A Study to Determine Safety and Tolerability of GMI-1359 in Subjects With HR+ Metastatic Breast Cancer
Study Details
Study Description
Brief Summary
This trial is being conducted to investigate the safety, tolerability, pharmacokinetics (the effect the body has on the drug), and pharmacodynamics (the effect the drug has on the body) of GMI-1359 when given with standard-of-care treatment to subjects with HR+ metastatic breast cancer.
| Condition or Disease | Intervention/Treatment | Phase |
|---|---|---|
| Phase 1 |
Study Design
Arms and Interventions
| Arm | Intervention/Treatment |
|---|---|
| Experimental: Single Ascending Dose followed by Multiple Doses Up to 3 single ascending doses of GMI-1359 followed by the highest tolerated dose given for 3 consecutive days. |
Drug: GMI-1359
Injection 10 mg/mL
|
Outcome Measures
Primary Outcome Measures
- Occurrences of dose-limiting toxicities (DLT) including protocol-defined adverse events (AEs)/serious adverse events (SAEs), and/or laboratory abnormalities will be assessed in order to determine recommended phase II dose (Safety and Tolerability) [Up to 4 months]

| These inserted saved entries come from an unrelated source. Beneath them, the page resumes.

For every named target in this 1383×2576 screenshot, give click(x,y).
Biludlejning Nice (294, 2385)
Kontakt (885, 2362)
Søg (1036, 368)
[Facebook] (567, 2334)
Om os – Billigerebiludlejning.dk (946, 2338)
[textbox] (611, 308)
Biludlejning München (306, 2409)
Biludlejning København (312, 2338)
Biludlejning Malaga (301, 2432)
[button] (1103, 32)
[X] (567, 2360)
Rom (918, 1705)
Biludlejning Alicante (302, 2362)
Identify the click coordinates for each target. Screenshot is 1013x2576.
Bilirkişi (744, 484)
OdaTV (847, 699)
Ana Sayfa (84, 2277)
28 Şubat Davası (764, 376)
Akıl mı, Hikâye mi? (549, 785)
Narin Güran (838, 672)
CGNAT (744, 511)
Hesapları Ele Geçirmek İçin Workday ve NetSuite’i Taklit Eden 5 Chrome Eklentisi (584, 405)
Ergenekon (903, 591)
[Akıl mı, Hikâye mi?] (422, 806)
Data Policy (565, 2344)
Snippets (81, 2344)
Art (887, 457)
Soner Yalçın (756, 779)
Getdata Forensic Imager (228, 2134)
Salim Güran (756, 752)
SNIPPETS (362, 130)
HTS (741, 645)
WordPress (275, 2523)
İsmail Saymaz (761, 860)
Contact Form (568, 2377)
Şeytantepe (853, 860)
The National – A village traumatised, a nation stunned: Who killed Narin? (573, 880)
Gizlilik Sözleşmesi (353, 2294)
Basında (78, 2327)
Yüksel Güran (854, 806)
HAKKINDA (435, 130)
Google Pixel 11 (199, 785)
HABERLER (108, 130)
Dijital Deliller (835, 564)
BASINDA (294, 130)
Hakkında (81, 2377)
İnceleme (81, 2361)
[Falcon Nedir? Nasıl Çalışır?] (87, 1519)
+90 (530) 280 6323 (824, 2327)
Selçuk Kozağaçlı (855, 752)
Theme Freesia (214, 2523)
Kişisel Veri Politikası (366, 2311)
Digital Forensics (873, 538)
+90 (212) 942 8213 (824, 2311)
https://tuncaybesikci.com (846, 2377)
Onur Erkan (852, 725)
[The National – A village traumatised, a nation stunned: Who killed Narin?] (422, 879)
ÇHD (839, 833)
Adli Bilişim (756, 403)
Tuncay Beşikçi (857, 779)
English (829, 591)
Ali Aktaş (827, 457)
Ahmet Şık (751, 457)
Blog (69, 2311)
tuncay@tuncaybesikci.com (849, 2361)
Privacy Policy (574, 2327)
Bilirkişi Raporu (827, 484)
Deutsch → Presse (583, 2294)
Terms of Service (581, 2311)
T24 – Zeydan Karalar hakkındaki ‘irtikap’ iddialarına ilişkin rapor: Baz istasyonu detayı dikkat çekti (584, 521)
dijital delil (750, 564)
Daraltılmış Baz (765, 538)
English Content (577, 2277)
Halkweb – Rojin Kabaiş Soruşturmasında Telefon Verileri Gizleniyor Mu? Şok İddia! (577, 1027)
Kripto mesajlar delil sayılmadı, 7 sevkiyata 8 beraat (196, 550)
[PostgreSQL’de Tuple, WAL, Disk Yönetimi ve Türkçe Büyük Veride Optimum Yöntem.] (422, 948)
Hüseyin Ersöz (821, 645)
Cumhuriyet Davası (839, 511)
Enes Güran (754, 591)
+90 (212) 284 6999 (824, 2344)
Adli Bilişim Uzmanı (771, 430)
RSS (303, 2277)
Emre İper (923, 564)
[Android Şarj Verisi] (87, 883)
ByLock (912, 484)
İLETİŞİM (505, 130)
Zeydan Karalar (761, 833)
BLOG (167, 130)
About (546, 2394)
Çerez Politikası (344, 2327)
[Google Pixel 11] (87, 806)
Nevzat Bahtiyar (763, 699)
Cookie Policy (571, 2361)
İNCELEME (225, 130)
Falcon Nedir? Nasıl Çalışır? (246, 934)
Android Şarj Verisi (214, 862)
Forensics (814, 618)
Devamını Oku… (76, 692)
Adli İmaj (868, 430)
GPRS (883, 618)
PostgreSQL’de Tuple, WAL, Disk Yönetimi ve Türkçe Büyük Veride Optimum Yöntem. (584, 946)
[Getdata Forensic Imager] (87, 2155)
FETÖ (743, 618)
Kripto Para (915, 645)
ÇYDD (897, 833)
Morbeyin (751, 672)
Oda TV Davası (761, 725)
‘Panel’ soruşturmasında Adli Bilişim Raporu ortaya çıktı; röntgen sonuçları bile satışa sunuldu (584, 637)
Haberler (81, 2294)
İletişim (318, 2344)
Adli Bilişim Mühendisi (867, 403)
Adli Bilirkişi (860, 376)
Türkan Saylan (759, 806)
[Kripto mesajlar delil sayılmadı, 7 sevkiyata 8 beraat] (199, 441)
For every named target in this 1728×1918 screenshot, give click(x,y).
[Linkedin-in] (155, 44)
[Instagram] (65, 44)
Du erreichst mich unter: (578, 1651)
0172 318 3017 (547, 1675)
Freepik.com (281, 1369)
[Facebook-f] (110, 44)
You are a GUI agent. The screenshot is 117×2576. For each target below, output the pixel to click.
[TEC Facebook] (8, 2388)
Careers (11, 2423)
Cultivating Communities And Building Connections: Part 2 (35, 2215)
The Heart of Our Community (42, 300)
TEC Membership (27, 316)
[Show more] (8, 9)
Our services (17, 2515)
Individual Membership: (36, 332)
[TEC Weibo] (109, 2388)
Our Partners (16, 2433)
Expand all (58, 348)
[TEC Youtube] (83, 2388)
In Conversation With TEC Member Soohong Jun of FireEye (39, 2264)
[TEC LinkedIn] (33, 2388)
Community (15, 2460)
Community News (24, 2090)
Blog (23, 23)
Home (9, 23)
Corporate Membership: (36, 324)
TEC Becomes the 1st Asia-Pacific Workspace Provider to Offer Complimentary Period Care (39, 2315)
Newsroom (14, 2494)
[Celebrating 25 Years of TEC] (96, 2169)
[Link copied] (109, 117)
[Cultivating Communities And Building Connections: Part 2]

Secondary Outcome Measures
- Area under the plasma concentration-time curve [AUC0-t and AUC0-∞] of GMI-1359 [Up to 16 weeks]
- Maximum plasma concentration [Cmax] of GMI-1359 [Up to 16 weeks]
- Time to reach maximum plasma concentration [tmax] of GMI-1359 [Up to 16 weeks]
- Individual estimate of the terminal elimination rate constant [Λz] of GMI-1359 [Up to 16 weeks]
- Half-life [t1/2] of GMI-1359 [Up to 16 weeks]
- Total plasma clearance [CL] of GMI-1359 [Up to 16 weeks]
- Apparent volume of distribution estimated at the terminal phase [Vz] of GMI-1359 [Up to 16 weeks]
- Pre- and post-dose circulating tumor cells (CTC) enumeration to determine tumor cell mobilization [digital pathology assay] [Up to 16 weeks]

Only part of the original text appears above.